GIVEN TASK 1: Reproduce the stretch of the scratch-synthesis passage from "FIG. 7 is a" through "a scratched sound.", switching "pitch deviation envelopes" to "pitch variation envelopes".
GIVEN TASK 2: Translate this sentence from the scratch-synthesis passage into French: "In one implementation, the techniques may be used in a personalisable ringtone generator for mobile telephone ringtones."

┌─ GIVEN PASSAGE

The invention is defined in the independent claims. Some optional features of the invention are defined in the dependent claims.


An apparatus incorporating the features of the independent claims may allow synthesis of scratched sounds by musicians, thereby enabling the musicians to describe scratches, scratch strokes and their acoustic characteristics in a musical, concise and reproducible notation. Such an apparatus is capable of producing a minimum of three types of scratches. With this repertoire, it is possible for musicians to create realistic and expressive performances. Further, the disclosed techniques allow users without a DJing skillbase to create realistic scratched sounds from and for music production, allowing creation of new sounds beyond simple stored patterns. In one implementation, the techniques may be used in a personalisable ringtone generator for mobile telephone ringtones.





The present invention will now be described, by way of example only, and with reference to the accompanying drawings in which:



FIG. 1 is a notation chart illustrating the Turntablist Transcription Methodology;



FIG. 2 is a block diagram illustrating an architecture of an apparatus for transforming an input sound signal;



FIG. 3 is a process flow diagram illustrating a technique for transforming an input sound signal;



FIG. 4 illustrates stroke tables of pitch deviation envelopes;



FIG. 5 illustrates a manipulated stroke table for a stab-forward stroke;



FIG. 6 is a block diagram illustrating the resampling process utilised in the playback of a manipulated stroke table; and



FIG. 7 is a process flow diagram illustrating a technique for deriving and storing pitch deviation envelopes suitable for use in the synthesising of a scratched sound.

└─
┌─ DATASET EXCERPT

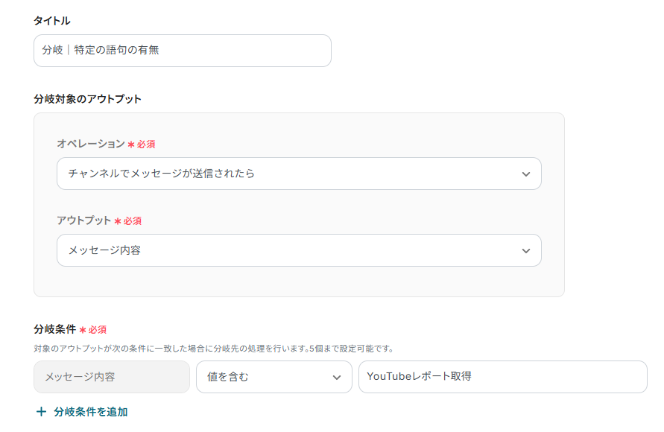Click the chevron arrow in the オペレーション dropdown
The height and width of the screenshot is (432, 664).
pos(526,174)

└─

FINAL ANSWER 1:
FIG. 7 is a process flow diagram illustrating a technique for deriving and storing pitch variation envelopes suitable for use in the synthesising of a scratched sound.

FINAL ANSWER 2: Dans une mise en œuvre, les techniques peuvent être utilisées dans un générateur de sonneries personnalisable pour les sonneries de téléphone mobile.